LAUSR

This study investigates how precipitation, temperature and seasonality (as a proxy of plant productivity) affect the temporal and spatial variability of soil CO2 efflux in two dry semiarid grasslands with different degrees of land degradation. We measured soil CO2 efflux over four years under plant, biological soil crust and bare soil patches and estimated annual soil carbon losses in both, a natural and a degraded grassland, by means of generalised additive mixed models considering temporal autocorrelation in the data. Soil CO2 efflux ranged from 0.08 to 3.70 and from 0.10 to 3.01 μmol CΟ2 m−2 s−1 in the natural and degraded grasslands, respectively. Daily soil CO2 efflux was mostly affected by moisture in the degraded grassland (25.4%), while in the natural grassland was affected jointly by seasonality, temperature and moisture (27.5%). Overall, the highest soil carbon fluxes were measured in soils covered by biological soil crusts (1.24 ± 0.02 and 1.10 ± 0.02) and the lowest in bare soils (1.11 ± 0.02 and 0.82 ± 0.02 μmol CΟ2 −2 s−1) in the natural and degraded sites, respectively.

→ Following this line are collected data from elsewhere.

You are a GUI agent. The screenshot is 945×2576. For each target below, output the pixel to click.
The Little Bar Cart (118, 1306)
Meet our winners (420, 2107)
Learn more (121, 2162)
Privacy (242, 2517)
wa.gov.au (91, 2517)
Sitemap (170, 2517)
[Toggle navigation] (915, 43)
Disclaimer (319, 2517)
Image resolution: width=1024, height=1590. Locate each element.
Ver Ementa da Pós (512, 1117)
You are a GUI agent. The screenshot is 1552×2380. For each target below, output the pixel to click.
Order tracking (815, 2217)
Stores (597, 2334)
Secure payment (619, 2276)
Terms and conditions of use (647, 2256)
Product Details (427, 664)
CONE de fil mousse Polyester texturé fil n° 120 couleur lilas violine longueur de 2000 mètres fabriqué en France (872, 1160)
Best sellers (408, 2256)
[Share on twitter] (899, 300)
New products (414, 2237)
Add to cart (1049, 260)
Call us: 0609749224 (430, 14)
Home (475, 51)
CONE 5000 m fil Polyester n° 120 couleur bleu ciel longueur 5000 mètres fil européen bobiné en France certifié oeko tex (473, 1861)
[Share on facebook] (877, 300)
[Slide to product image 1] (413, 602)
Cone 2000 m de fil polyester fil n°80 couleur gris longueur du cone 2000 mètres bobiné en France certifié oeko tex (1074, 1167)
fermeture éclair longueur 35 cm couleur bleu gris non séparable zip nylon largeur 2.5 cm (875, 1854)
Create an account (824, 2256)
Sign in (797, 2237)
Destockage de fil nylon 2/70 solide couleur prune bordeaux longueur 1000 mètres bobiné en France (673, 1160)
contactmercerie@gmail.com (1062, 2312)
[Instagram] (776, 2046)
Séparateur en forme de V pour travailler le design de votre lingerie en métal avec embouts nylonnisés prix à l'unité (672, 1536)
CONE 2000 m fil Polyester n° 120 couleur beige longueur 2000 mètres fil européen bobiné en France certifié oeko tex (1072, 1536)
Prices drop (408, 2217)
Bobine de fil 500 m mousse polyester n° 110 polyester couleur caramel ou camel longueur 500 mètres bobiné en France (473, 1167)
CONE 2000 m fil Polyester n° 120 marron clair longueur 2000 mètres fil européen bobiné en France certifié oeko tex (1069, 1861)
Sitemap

Cumulative soil carbon fluxes were mainly driven by temperature and previous precipitation (over three months). The highest soil carbon losses were estimated in the driest year (2009) and the lowest in the wettest (2010) with almost twice the amount of rainfall. The main difference between these years was the timing of the events that mostly occurred in the moments of maximum plant activity with optimum temperatures in spring in the dry year. Changes in precipitation patterns will affect soil carbon fluxes more than rainfall amount, particularly in degraded grasslands. Therefore, considering all climate drivers together with plant activity is essential to predict how climate change will affect soil biological processes in drylands.